Auch wenn der Tankstellenbetreiber an der Neustraße selbst kein Mitspracherecht hat, sondern man als Franchisenehmer grundsätzlich an die Entscheidung Arals gebunden ist, sieht man den neuen Weg durchweg positiv. „Das ist ein Schritt in die richtige Richtung. Nur allein vom Benzinverkauf kann man längst nicht mehr leben“, weiß der zuständige Geschäftsführer Oliver Dunker nur zu gut, dass ein Tankstellenbetreiber längst nicht mehr nur Benzinverkäufer ist, und ergänzt, dass es immer weniger Kunden seien, die allein zur Zapfsäule greifen würden.
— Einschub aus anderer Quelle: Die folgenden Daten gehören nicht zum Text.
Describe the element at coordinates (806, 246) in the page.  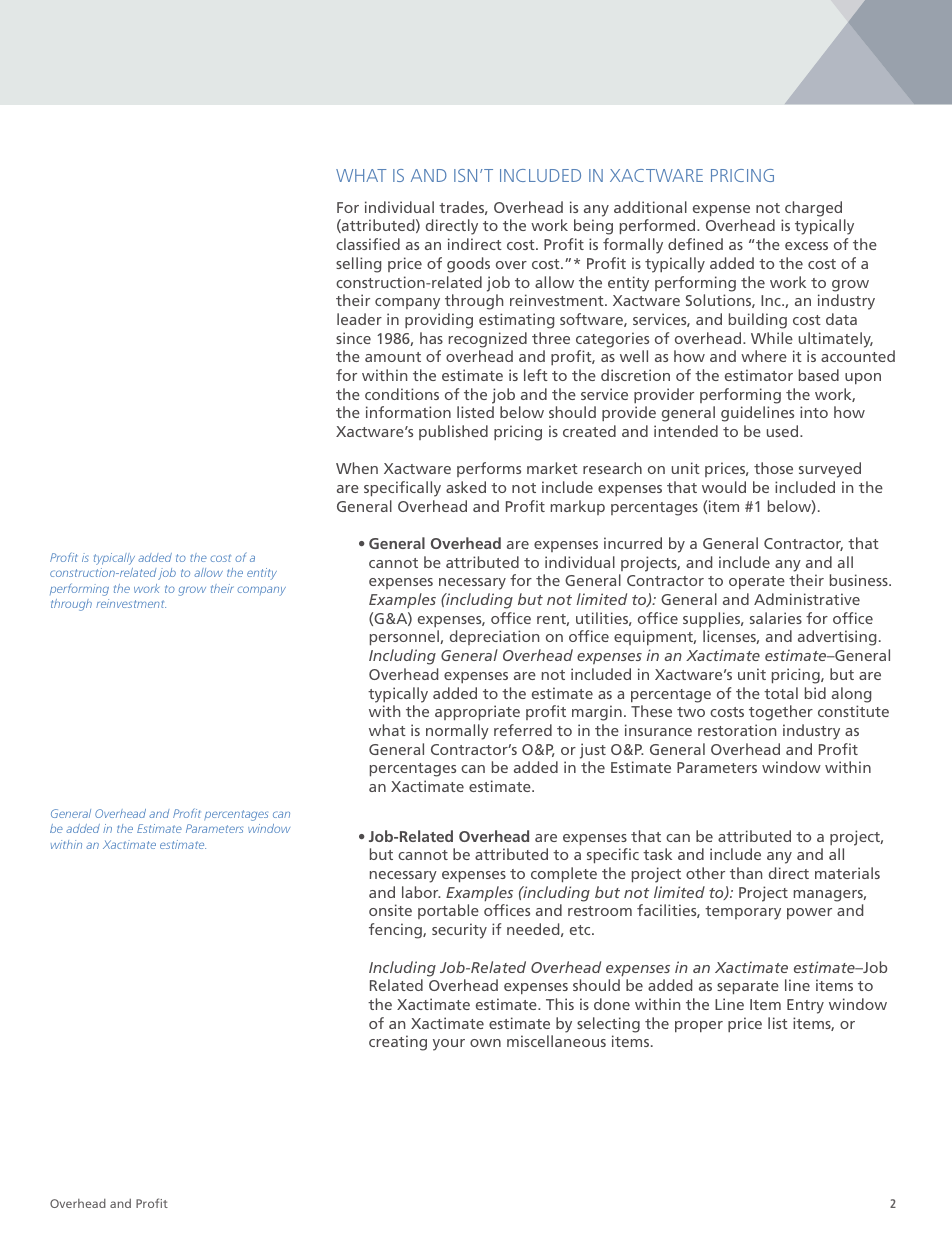
I see `excess` at that location.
Die unmittelbare, nur wenige hundert Meter entfernte Supermarktkonkurrenz Lidl, Aldi und Edeka fürchtet Oliver Dunker nicht. So ist der Ennepetaler der Meinung, dass es wichtig sei, mit der Zeit zu gehen, und hofft in Zukunft sogar manch einen Wocheneinkäufer für sich zu gewinnen.

„Die Leute haben immer weniger Zeit und wollen möglichst schnell einkaufen“, weiß auch Stationsleiterin Nicole Drogan und hebt hervor, dass ihren Kunden beim „To-Go-Shoppen“ neben den Vorteilen, ganztägig einkaufen zu können und kühlere Getränke vorzufinden, vor allen Dingen lange Einkaufsschlangen erspart blieben. Schon jetzt würde es viele Stammkunden geben, die auf dem Arbeitsweg oder in den Pausen zum Warenkauf vorbeikommen, ohne die Zapfsäulen zu bedienen, verrät Drogan.
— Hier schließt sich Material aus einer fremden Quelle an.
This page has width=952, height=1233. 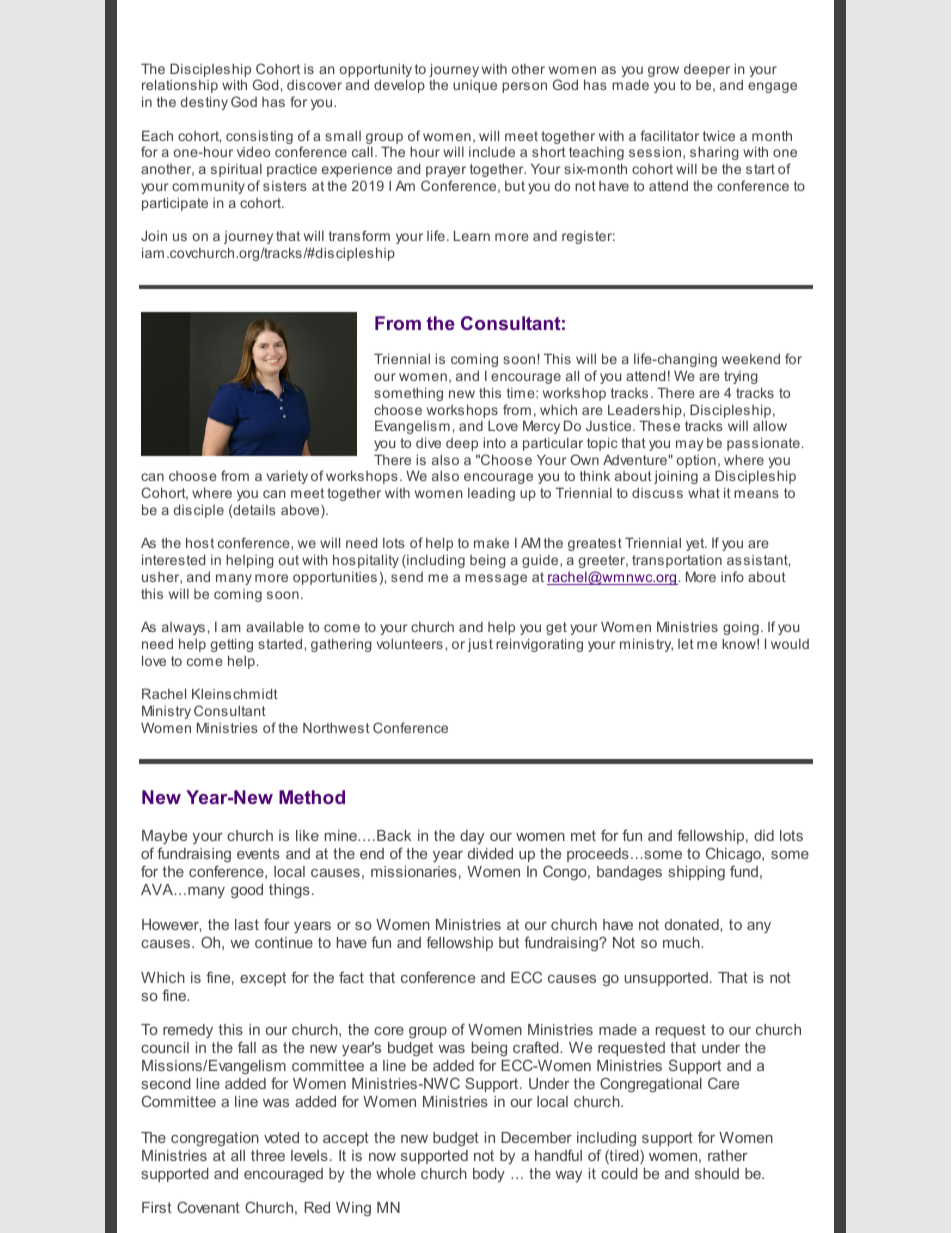 What do you see at coordinates (410, 644) in the page?
I see `volunteers` at bounding box center [410, 644].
Wenn sich das Warenangebot demnächst vergrößert und auch Frischwaren in den Regalen zu finden sein werden, erhofft man sich zusätzliche Kundenstämme. So würden sich die meisten Kunden auch nicht von etwas teureren Preisen als im normalen Supermarkt abschrecken lassen, glaubt die Stationsleiterin. „Als Tankstelle hat man den Ruf, relativ teuer zu sein. Doch ist das inzwischen gar nicht mehr so“, gibt Dunker zu bedenken, dass man preislich zwar nicht ganz mit den Billigdiscountern mithalten könne, aber allemal mit denen in einem Lebensmittelfachmarkt.

Wenn Aral im wahrsten Sinne des Worts grünes Licht gibt, kommen auf den Betreiber demnächst umfangreiche Planungs- und Umstrukturierungsarbeiten zu. Während man das Sortiment bereits seit März komplett auf gängige Rewe-Waren umgestellt hat, müssen bis zur To-Go-Eröffnung diverse Umbaumaßnahmen durchgeführt, Preise angepasst und Mitarbeiter geschult werden.